Pictures excluded, output exactly the lines from the one containing "672x621 pixels." through the last line of the listing below.
►
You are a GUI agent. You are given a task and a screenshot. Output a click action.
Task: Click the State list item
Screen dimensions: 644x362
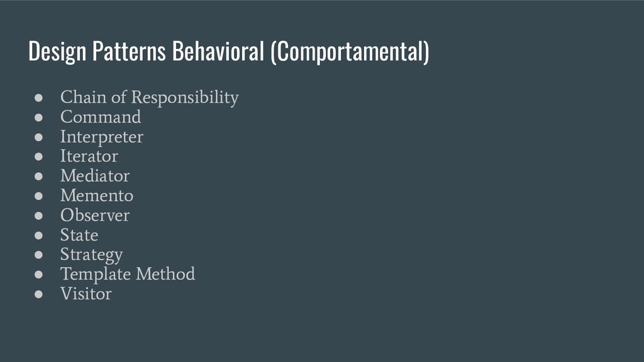coord(79,235)
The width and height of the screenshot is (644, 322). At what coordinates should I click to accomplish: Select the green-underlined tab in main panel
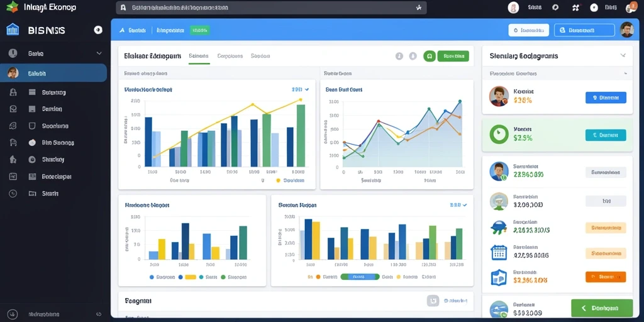tap(199, 56)
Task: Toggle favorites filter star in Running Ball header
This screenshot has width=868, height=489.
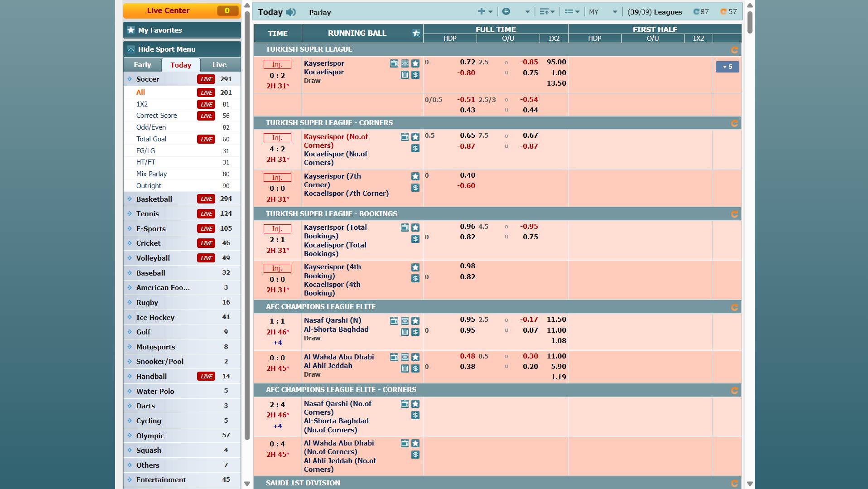Action: coord(416,33)
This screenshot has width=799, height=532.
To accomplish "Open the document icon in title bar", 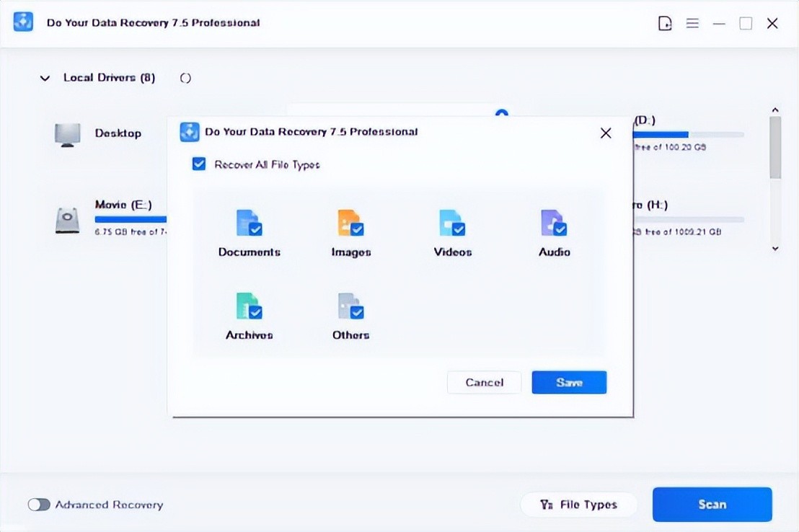I will pos(665,24).
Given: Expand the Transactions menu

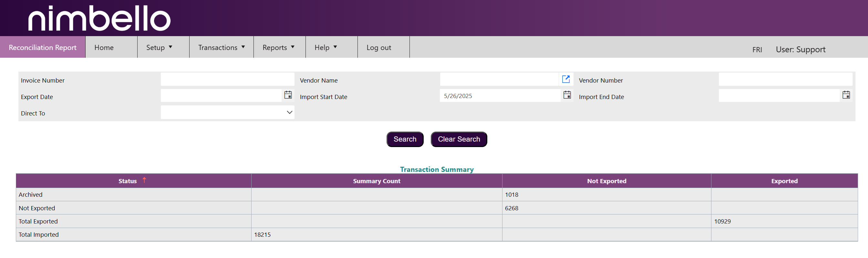Looking at the screenshot, I should coord(221,47).
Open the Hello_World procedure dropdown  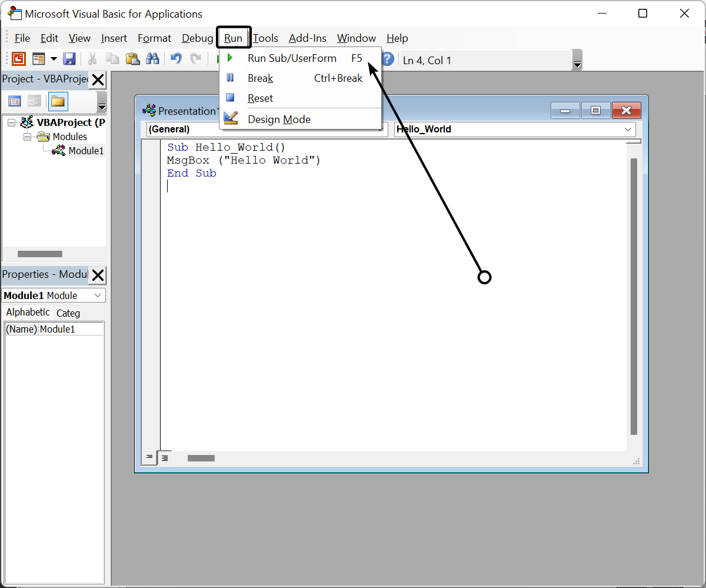(x=628, y=129)
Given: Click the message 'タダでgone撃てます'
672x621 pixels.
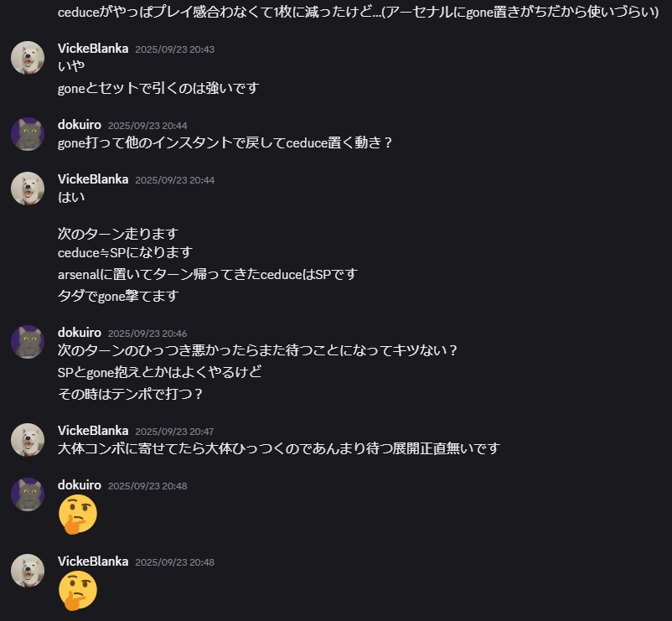Looking at the screenshot, I should 118,296.
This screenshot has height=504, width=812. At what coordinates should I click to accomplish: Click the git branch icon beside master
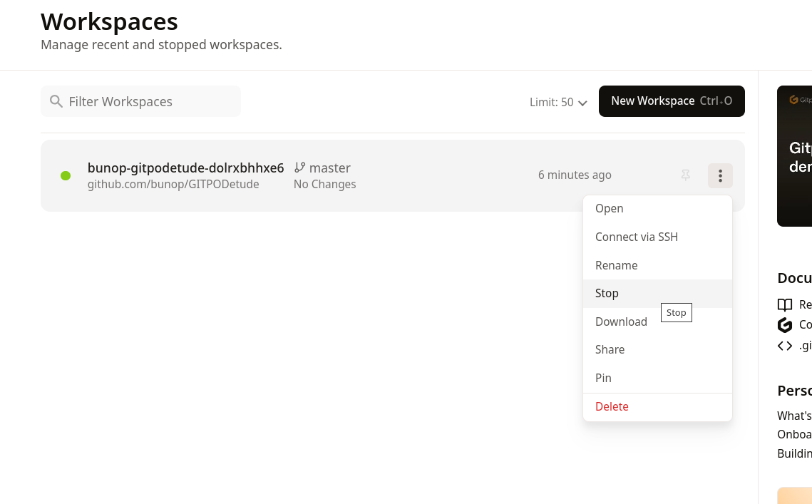[x=300, y=168]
◄
● Reply to the task
672x621 pixels.
Looking at the screenshot, I should 118,296.
This screenshot has height=504, width=812. At what coordinates should I click to accomplish: Click the git branch icon beside master
[x=300, y=168]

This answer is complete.